El mensaje de la Sala era escueto: el Helimer aterrizaría en menos de 50 minutos, y el equipo médico debía aprovechar la escala para hacer una valoración rápida de los enfermos. Los miembros del equipo (la doctora, el coordinador sanitario, una enfermera en prácticas y un piloto y un copiloto) subieron a su propio helicóptero, un pequeño Daolphin-N medicalizado, y se posaron en la plataforma donde tenía previsto aterrizar el Helimer. Para ahorrar tiempo, sacaron el material de su aeronave y lo dispusieron en la pista. El Helimer tardó diez minutos en posarse. Antes de que se detuvieran las aspas, los miembros del equipo ya subían por la escalerilla.
-"¡Prepárense, que huele un poco fuerte!", advirtió uno de los miembros del equipo de rescate.
La doctora Domínguez recuerda así el interior del helicóptero: "Olía a humanidad y a mar. Era un olor fuerte, parecido al de los mendigos". "Olía a humanidad salada. Era un olor diferente, peculiar", dice el enfermero Herranz. Tanto la doctora como el enfermero son profesionales curtidos en los horrores de las urgencias. Pero lo que vieron en la panza del Helimer no se les olvidará fácilmente:
"Era como un túnel en penumbra. Los náufragos estaban tirados en el suelo, encogidos bajo las mantas o recostados contra la pared. No se sabía dónde terminaba el cuerpo de uno y empezaba el de otro. Sus miradas eran de terror, de desconfianza. Pensé si el miedo que reflejaban sus rostros sería debido a lo que habían pasado o a que temían que les pudiéramos hacer más daño. Algunos no tenían fuerzas ni para levantar la mirada".
Lo más graves eran un muchacho, "tan delgado que podía señalársele cada hueso del cuerpo" y que se identificó como Mamadú, y la mujer, que más tarde dijo llamarse Sangare. Uno de los subsaharianos la había recostado en su regazo y trataba se acallar sus gemidos con caricias y susurros en una lengua extraña. "Llevaban superpuestas camisetas ajustadas que se les habían pegado al cuerpo. Tuvimos que cortárselas con tijeras. Era como ir quitando capas de una cebolla. A la vez, controlábamos sus constantes: tensión, glucemia, frecuencia cardíaca. Tenían la piel seca, cuarteada por el salitre y llena de escoriaciones, como si se hubieran frotado un sarpullido con piedra pómez. Sólo hablaban para pedir agua en francés".

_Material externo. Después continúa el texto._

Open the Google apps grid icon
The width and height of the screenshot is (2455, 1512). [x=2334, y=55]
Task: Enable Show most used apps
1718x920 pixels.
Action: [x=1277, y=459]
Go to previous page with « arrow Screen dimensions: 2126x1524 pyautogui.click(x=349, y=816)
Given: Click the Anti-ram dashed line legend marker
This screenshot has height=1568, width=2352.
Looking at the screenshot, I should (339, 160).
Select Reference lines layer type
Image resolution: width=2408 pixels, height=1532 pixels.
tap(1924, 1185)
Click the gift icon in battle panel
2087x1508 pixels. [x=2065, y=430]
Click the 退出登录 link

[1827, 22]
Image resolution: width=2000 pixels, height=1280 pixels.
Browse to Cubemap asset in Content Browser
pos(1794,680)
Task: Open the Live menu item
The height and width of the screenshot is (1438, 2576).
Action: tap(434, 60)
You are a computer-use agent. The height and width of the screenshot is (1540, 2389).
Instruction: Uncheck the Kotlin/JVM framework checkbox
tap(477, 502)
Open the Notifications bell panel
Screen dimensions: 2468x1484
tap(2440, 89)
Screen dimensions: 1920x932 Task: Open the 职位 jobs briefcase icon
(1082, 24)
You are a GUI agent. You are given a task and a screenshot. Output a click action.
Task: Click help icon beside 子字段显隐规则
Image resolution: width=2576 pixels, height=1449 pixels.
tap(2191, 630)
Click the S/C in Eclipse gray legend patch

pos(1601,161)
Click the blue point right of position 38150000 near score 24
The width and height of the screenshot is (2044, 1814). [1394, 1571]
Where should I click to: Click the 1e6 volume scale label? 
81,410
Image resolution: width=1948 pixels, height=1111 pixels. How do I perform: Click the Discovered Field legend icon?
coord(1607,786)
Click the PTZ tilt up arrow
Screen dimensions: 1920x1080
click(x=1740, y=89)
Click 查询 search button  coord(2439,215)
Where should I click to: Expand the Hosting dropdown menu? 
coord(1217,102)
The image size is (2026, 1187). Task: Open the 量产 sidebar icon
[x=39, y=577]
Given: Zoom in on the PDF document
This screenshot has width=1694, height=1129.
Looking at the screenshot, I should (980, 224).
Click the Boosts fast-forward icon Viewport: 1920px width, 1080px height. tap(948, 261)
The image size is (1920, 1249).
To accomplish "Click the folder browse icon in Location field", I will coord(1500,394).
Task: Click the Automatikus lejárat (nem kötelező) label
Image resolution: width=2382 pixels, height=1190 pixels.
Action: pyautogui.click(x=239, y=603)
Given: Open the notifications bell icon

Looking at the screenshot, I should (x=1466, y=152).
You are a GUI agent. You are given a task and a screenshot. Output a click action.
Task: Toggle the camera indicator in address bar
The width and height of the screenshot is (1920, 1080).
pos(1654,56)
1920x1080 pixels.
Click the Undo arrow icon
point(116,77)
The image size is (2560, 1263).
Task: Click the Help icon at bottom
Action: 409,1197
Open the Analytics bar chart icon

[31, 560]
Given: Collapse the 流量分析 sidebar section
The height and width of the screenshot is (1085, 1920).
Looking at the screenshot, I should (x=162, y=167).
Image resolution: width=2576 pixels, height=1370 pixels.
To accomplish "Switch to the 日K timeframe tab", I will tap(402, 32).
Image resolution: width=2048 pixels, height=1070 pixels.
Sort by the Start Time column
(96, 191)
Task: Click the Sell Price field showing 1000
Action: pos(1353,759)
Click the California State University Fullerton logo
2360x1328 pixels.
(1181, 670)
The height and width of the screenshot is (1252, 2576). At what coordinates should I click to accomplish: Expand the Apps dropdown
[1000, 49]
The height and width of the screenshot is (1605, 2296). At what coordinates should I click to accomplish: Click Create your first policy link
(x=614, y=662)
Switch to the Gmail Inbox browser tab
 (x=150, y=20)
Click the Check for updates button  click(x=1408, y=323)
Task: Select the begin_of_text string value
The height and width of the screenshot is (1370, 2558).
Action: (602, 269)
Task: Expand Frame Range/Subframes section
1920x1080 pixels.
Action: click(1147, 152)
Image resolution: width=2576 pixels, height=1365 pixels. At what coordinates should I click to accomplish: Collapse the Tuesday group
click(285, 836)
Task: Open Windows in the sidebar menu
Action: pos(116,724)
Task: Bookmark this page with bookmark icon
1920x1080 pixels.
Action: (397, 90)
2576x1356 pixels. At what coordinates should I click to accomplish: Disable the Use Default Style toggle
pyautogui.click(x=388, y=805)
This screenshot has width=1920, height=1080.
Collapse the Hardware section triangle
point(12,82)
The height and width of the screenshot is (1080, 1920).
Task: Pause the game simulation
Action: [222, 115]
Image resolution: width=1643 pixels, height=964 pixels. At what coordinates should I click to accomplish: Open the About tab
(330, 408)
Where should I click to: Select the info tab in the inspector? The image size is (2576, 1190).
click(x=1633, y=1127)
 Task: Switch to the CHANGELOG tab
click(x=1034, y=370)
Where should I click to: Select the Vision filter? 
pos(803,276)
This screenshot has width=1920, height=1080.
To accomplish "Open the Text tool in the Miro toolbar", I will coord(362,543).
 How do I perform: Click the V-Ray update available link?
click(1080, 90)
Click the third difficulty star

Los miembros del equipo médico tuvieron que ayudarse con linternas para ponerles vías intravenosas y comenzar a hidratarles con suero. "A medida que el líquido les iba entrando en el cuerpo, reaccionaban como si les estuvieran inyectando vida", recuerda Herranz. Sólo la chica se resistió: "Era muy joven, menuda, muy guapa. Tenía los ojos almendrados y el pelo recogido en trencitas", explica la doctora. "Estaba muy desorientada y se arrancó los viales en cuanto se los puse. Le dije en tono severo: '¡No, no, no te puedes quitar eso!'. Ella comenzó a repetir algo que sonaba como un insulto: 'Asesin, asesin'. El muchacho que la acariciaba le tapó la boca. Más tarde, cuando le acerqué a los labios un algodón mojado en agua, hizo gestos de intentar morderme. Era como si me estuviera advirtiendo: no creas voy a dejar que me hagas todo lo que quieras".
Cuando Sangare se quedó amodorrada, su compañero se quitó los guantes de lana y mostró los dedos en carne viva. Para entonces el helicóptero ya había repostado y tenía orden de volar hasta el muelle de Santa Cruz, donde esperaban dos ambulancias medicalizadas, una para la chica y otra para Mamadú.
Cuando comenzaron a girar las aspas, los náufragos se miraron con pánico. A la doctora se le eriza el vello al recordar el momento: "En cuanto el aparato se elevó, comenzaron a llorar el silencio. Las lágrimas les rodaban por las mejillas sin un gemido. No sé si lloraban porque se había acabado la tortura o porque los iban a devolver a su tierra". El viaje desde Tenerife Sur a Santa Cruz duró 10 minutos. Cuando aterrizaron e introdujeron a los náufragos en las ambulancias, que los trasladaron a los hospitales, el cuerpo de cada uno de ellos había absorbido 1.500 centímetros cúbicos de suero.